Reichen beispielsweise neue Freihandelsabkommen aus, um weitere Lieferanten für ein Produkt zu gewinnen? Soll der Staat den Unternehmen Vorgaben zur Lagerhaltung bei bestimmten Gütern machen? Sind Herstellungsstandards wie Umweltschutzvorgaben für die relevanten Importe der richtige Weg? Letztlich geht es darum zu prüfen, welche Maßnahme mit Blick auf ihre Schutzwirkung für die hiesigen Unternehmen, aber auch hinsichtlich der Kosten am besten geeignet ist. Weil Subventionen sehr teuer und wettbewerbsverzerrend sind, sollten sie für den Staat nur das letzte Mittel der Wahl sein. Fällt das Prüfergebnis dennoch zugunsten von Subventionen aus, bleibt der letzte Schritt:

Kriterium 6

In welchem Ausmaß sind Subventionen angemessen?

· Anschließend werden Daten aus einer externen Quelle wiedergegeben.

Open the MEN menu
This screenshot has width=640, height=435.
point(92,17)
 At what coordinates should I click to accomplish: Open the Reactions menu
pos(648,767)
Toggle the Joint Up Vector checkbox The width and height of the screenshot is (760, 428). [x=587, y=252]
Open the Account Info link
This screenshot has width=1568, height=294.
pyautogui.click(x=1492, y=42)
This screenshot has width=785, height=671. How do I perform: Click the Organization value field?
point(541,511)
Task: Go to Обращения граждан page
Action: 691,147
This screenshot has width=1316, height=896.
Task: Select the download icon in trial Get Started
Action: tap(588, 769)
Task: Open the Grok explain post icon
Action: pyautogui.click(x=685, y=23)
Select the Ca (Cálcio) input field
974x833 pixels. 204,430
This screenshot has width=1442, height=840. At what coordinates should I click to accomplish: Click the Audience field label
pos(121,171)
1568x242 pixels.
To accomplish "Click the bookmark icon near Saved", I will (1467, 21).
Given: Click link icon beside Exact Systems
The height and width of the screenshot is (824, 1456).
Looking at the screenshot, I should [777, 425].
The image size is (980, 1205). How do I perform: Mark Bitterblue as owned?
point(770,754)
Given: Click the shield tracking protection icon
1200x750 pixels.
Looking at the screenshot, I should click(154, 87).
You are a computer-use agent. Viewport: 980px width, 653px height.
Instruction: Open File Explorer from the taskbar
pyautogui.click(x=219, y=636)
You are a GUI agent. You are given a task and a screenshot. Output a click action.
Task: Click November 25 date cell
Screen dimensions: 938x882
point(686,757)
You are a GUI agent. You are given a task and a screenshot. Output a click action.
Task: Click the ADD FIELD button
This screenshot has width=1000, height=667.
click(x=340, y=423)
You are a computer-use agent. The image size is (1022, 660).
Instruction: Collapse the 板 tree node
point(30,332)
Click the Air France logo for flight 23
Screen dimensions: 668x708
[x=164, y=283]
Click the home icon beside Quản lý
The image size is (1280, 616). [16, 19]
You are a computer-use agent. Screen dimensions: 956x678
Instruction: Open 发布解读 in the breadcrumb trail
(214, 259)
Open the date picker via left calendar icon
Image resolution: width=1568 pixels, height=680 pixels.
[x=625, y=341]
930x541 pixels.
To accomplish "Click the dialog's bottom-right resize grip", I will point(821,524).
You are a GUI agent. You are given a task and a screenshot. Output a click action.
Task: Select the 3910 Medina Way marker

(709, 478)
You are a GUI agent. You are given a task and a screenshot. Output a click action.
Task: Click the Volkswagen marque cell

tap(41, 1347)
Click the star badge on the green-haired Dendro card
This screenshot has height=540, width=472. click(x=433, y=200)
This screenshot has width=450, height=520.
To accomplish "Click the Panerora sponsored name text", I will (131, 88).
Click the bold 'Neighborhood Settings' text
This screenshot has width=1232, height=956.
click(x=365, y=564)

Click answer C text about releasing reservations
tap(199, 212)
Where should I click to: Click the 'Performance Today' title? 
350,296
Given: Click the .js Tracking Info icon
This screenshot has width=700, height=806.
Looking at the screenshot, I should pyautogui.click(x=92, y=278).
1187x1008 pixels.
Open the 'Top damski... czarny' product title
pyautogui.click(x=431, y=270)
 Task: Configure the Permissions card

Staatliche Subventionen sollten mehr Nutzen bieten als Kosten beziehungsweise Schäden verursachen. So gilt es zu vermeiden, dass die Subventionsvergabe anderen als ökonomischen Maßstäben folgt.

Beispiel Solarindustrie

Wendet man dieses Schema beispielhaft auf die Solarindustrie an, zeigt sich, dass die hohe Importabhängigkeit von China nur wenig kritisch ist. Denn der gesamtwirtschaftliche Schaden, der droht, wenn China keine Solarmodule mehr liefert, ist begrenzt – schließlich würden die auf hiesigen Dächern bereits installierte Solaranlagen weiterhin Energie liefern. Da sich Solarmodule hierzulande aufgrund relativ hoher Energie- und Fertigungskosten nur unverhältnismäßig teuer herstellen lassen, wären sehr hohe Subventionen für die Produktion in Deutschland erforderlich.

Es ist deshalb ratsam, Solarmodule weiterhin kostengünstig aus China zu beziehen – zumal die Erlöse daraus für chinesische Unternehmen so bedeutsam sind, dass Peking hier vermutlich keine Exportrestriktionen in Erwägung ziehen dürfte.